Work order: Your task is to give the entries back exactly, leaving nothing out.

[Extracted entries Boundary: Start]

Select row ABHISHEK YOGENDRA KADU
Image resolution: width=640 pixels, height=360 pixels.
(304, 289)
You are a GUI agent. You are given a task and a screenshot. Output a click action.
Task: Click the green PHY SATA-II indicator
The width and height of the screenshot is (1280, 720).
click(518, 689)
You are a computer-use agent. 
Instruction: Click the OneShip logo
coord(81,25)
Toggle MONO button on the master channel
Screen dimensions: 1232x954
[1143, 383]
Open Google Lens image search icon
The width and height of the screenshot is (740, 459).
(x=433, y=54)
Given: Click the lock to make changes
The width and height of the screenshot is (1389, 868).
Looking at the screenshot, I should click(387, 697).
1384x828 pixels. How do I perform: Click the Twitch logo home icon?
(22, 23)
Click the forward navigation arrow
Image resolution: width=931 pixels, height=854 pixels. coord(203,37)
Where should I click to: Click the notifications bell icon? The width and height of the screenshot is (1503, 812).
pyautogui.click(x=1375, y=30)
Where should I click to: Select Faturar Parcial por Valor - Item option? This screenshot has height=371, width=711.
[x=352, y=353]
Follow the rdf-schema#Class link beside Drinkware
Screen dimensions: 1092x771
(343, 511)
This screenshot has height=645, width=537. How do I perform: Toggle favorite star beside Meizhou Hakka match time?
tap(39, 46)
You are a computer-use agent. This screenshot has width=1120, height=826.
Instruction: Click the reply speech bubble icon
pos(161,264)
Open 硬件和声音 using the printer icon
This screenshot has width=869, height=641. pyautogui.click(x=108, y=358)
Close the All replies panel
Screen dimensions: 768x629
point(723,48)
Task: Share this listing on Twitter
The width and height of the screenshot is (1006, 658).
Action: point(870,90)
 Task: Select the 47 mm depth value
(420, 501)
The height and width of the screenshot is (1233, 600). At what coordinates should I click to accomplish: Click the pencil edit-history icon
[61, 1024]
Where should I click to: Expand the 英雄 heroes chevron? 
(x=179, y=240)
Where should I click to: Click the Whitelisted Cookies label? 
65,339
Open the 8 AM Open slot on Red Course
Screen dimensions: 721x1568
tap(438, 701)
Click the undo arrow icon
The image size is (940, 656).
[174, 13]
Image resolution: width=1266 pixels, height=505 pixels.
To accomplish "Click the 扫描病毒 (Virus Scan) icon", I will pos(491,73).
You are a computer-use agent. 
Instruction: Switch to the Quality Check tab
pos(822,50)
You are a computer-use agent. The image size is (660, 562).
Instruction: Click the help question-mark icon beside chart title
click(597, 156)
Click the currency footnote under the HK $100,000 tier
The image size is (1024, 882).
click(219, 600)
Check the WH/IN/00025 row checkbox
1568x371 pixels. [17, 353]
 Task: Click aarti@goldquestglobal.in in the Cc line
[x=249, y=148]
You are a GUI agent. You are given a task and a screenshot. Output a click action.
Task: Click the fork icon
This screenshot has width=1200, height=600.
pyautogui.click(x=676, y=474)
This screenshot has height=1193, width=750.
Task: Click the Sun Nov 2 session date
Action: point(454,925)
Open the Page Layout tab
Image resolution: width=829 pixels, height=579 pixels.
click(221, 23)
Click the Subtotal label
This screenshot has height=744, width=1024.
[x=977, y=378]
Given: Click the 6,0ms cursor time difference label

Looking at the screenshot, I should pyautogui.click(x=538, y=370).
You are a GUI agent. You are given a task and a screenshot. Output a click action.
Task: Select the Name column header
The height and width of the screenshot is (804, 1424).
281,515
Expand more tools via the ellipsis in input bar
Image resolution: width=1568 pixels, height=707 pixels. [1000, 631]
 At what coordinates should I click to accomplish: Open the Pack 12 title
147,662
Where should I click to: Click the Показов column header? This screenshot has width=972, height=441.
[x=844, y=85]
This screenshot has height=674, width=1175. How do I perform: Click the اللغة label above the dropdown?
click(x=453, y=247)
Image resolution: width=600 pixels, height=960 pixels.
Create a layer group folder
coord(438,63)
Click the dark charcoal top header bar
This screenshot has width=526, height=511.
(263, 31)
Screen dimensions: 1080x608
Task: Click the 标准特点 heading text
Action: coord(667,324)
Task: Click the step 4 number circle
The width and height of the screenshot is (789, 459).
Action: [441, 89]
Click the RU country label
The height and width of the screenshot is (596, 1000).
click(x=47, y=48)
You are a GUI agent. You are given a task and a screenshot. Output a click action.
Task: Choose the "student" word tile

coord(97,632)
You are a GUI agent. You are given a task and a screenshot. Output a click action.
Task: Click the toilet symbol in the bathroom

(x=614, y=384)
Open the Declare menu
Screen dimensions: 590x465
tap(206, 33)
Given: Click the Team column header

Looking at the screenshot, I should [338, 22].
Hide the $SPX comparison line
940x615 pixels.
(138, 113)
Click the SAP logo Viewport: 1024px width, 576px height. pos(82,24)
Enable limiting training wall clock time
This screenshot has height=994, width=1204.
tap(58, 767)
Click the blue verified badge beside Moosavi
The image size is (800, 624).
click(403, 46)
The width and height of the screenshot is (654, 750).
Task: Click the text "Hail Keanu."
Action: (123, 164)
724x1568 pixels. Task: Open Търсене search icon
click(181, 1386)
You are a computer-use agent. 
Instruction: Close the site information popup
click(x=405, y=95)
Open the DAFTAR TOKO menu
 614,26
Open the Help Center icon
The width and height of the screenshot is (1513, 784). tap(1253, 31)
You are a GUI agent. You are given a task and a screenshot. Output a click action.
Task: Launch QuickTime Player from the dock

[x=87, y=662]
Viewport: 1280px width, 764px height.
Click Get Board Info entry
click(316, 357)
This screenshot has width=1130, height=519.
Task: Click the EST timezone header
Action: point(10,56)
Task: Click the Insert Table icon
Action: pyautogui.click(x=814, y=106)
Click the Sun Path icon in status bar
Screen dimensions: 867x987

[Extracted entries Boundary: End]

Expected output:
Select row ABHISHEK YOGENDRA KADU
Image resolution: width=640 pixels, height=360 pixels.
(304, 289)
You are a GUI agent. You are given a task and a screenshot. Output a click action.
Task: Click the green PHY SATA-II indicator
The width and height of the screenshot is (1280, 720).
click(518, 689)
You are a computer-use agent. 
Instruction: Click the OneShip logo
coord(81,25)
Toggle MONO button on the master channel
Screen dimensions: 1232x954
[1143, 383]
Open Google Lens image search icon
The width and height of the screenshot is (740, 459).
(x=433, y=54)
Given: Click the lock to make changes
The width and height of the screenshot is (1389, 868).
Looking at the screenshot, I should click(387, 697).
1384x828 pixels. How do I perform: Click the Twitch logo home icon?
(22, 23)
Click the forward navigation arrow
Image resolution: width=931 pixels, height=854 pixels. coord(203,37)
Where should I click to: Click the notifications bell icon? The width and height of the screenshot is (1503, 812).
pyautogui.click(x=1375, y=30)
Where should I click to: Select Faturar Parcial por Valor - Item option? This screenshot has height=371, width=711.
[x=352, y=353]
Follow the rdf-schema#Class link beside Drinkware
Screen dimensions: 1092x771
(343, 511)
This screenshot has height=645, width=537. How do I perform: Toggle favorite star beside Meizhou Hakka match time?
tap(39, 46)
You are a computer-use agent. This screenshot has width=1120, height=826.
Instruction: Click the reply speech bubble icon
pos(161,264)
Open 硬件和声音 using the printer icon
This screenshot has width=869, height=641. pyautogui.click(x=108, y=358)
Close the All replies panel
Screen dimensions: 768x629
point(723,48)
Task: Share this listing on Twitter
The width and height of the screenshot is (1006, 658).
Action: point(870,90)
 Task: Select the 47 mm depth value
(420, 501)
The height and width of the screenshot is (1233, 600). At what coordinates should I click to accomplish: Click the pencil edit-history icon
[61, 1024]
Where should I click to: Expand the 英雄 heroes chevron? 
(x=179, y=240)
Where should I click to: Click the Whitelisted Cookies label? 
65,339
Open the 8 AM Open slot on Red Course
Screen dimensions: 721x1568
tap(438, 701)
Click the undo arrow icon
The image size is (940, 656).
[174, 13]
Image resolution: width=1266 pixels, height=505 pixels.
To accomplish "Click the 扫描病毒 (Virus Scan) icon", I will pos(491,73).
You are a computer-use agent. 
Instruction: Switch to the Quality Check tab
pos(822,50)
You are a computer-use agent. The image size is (660, 562).
Instruction: Click the help question-mark icon beside chart title
click(597, 156)
Click the currency footnote under the HK $100,000 tier
The image size is (1024, 882).
click(219, 600)
Check the WH/IN/00025 row checkbox
1568x371 pixels. [17, 353]
 Task: Click aarti@goldquestglobal.in in the Cc line
[x=249, y=148]
You are a GUI agent. You are given a task and a screenshot. Output a click action.
Task: Click the fork icon
This screenshot has width=1200, height=600.
pyautogui.click(x=676, y=474)
This screenshot has height=1193, width=750.
Task: Click the Sun Nov 2 session date
Action: point(454,925)
Open the Page Layout tab
Image resolution: width=829 pixels, height=579 pixels.
click(221, 23)
Click the Subtotal label
This screenshot has height=744, width=1024.
[x=977, y=378]
Given: Click the 6,0ms cursor time difference label

Looking at the screenshot, I should pyautogui.click(x=538, y=370).
You are a GUI agent. You are given a task and a screenshot. Output a click action.
Task: Select the Name column header
The height and width of the screenshot is (804, 1424).
281,515
Expand more tools via the ellipsis in input bar
Image resolution: width=1568 pixels, height=707 pixels. [1000, 631]
 At what coordinates should I click to accomplish: Open the Pack 12 title
147,662
Where should I click to: Click the Показов column header? This screenshot has width=972, height=441.
[x=844, y=85]
This screenshot has height=674, width=1175. How do I perform: Click the اللغة label above the dropdown?
click(x=453, y=247)
Image resolution: width=600 pixels, height=960 pixels.
Create a layer group folder
coord(438,63)
Click the dark charcoal top header bar
This screenshot has width=526, height=511.
(263, 31)
Screen dimensions: 1080x608
Task: Click the 标准特点 heading text
Action: coord(667,324)
Task: Click the step 4 number circle
The width and height of the screenshot is (789, 459).
Action: [441, 89]
Click the RU country label
The height and width of the screenshot is (596, 1000).
click(x=47, y=48)
You are a GUI agent. You are given a task and a screenshot. Output a click action.
Task: Choose the "student" word tile

coord(97,632)
You are a GUI agent. You are given a task and a screenshot. Output a click action.
Task: Click the toilet symbol in the bathroom

(x=614, y=384)
Open the Declare menu
Screen dimensions: 590x465
tap(206, 33)
Given: Click the Team column header

Looking at the screenshot, I should [338, 22].
Hide the $SPX comparison line
940x615 pixels.
(138, 113)
Click the SAP logo Viewport: 1024px width, 576px height. pos(82,24)
Enable limiting training wall clock time
This screenshot has height=994, width=1204.
tap(58, 767)
Click the blue verified badge beside Moosavi
The image size is (800, 624).
click(403, 46)
The width and height of the screenshot is (654, 750).
Task: Click the text "Hail Keanu."
Action: (123, 164)
724x1568 pixels. Task: Open Търсене search icon
click(181, 1386)
You are a computer-use agent. 
Instruction: Close the site information popup
click(x=405, y=95)
Open the DAFTAR TOKO menu
 614,26
Open the Help Center icon
The width and height of the screenshot is (1513, 784). tap(1253, 31)
You are a GUI agent. You are given a task and a screenshot. Output a click action.
Task: Launch QuickTime Player from the dock

[x=87, y=662]
Viewport: 1280px width, 764px height.
Click Get Board Info entry
click(316, 357)
This screenshot has width=1130, height=519.
Task: Click the EST timezone header
Action: point(10,56)
Task: Click the Insert Table icon
Action: pyautogui.click(x=814, y=106)
Click the Sun Path icon in status bar
Screen dimensions: 867x987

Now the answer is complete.